[PATCH] oom, oom_reaper: disable oom_reaper for oom_kill_allocating_task

From: Michal Hocko
Date: Wed Feb 17 2016 - 04:40:41 EST


Tetsuo has reported that oom_kill_allocating_task=1 will cause
oom_reaper_list corruption because oom_kill_process doesn't follow
standard OOM exclusion (aka ignores TIF_MEMDIE) and allows to enqueue
the same task multiple times - e.g. by sacrificing the same child
multiple times. Let's workaround this issue for now until we decide
how to handle oom_kill_allocating_task properly (should it sacrifice
children at all?) or come up with some other protection.

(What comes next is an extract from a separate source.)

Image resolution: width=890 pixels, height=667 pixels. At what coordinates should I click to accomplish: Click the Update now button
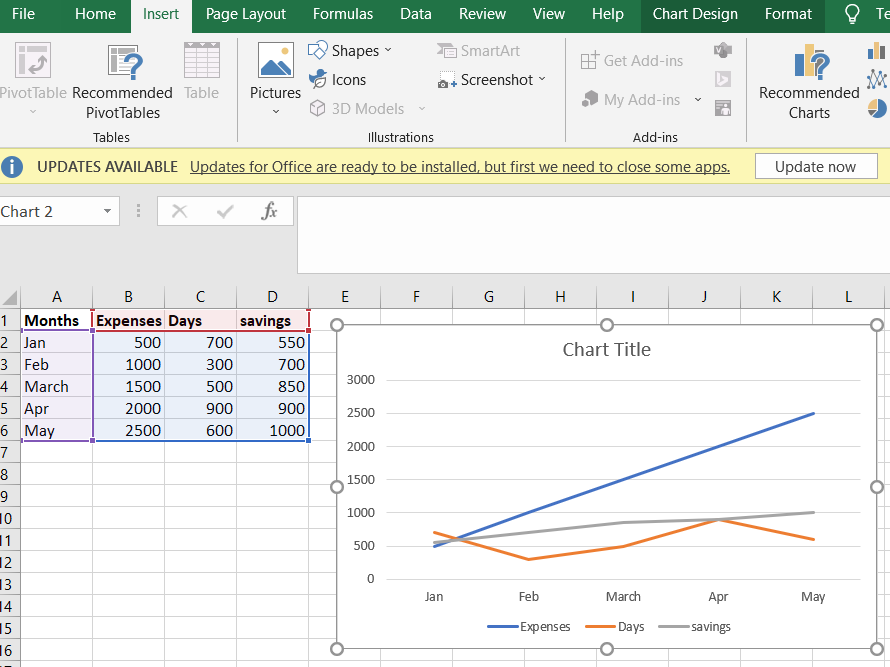click(x=815, y=167)

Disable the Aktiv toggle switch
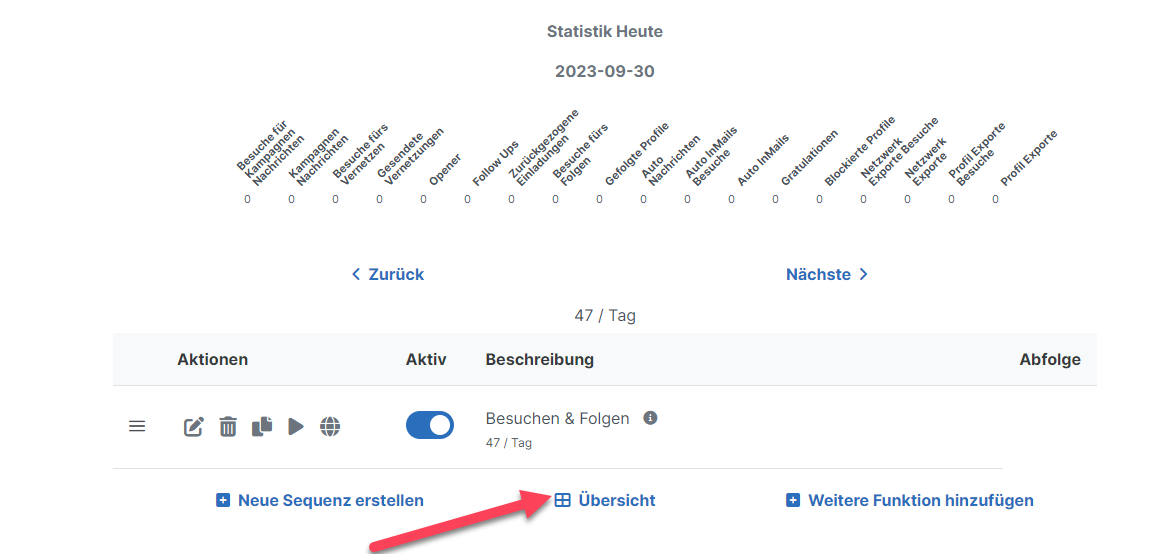click(x=429, y=425)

Reported-by: Tetsuo Handa <penguin-kernel@xxxxxxxxxxxxxxxxxxx>
Signed-off-by: Michal Hocko <mhocko@xxxxxxxx>
---
mm/oom_kill.c | 9 ++++++++-
1 file changed, 8 insertions(+), 1 deletion(-)

diff --git a/mm/oom_kill.c b/mm/oom_kill.c
index 7e9953a64489..078e07ec0906 100644
--- a/mm/oom_kill.c
+++ b/mm/oom_kill.c
@@ -678,7 +678,14 @@ void oom_kill_process(struct oom_control *oc, struct task_struct *p,
unsigned int victim_points = 0;
static DEFINE_RATELIMIT_STATE(oom_rs, DEFAULT_RATELIMIT_INTERVAL,
DEFAULT_RATELIMIT_BURST);
- bool can_oom_reap = true;
+ bool can_oom_reap;
+
+ /*
+ * XXX: oom_kill_allocating_task doesn't follow normal OOM exclusion
+ * and so the same task might enter oom_kill_process which oom_reaper
+ * cannot handle currently.
+ */
+ can_oom_reap = !sysctl_oom_kill_allocating_task;

/*
* If the task is already exiting, don't alarm the sysadmin or kill
--
2.7.0

--
Michal Hocko
SUSE Labs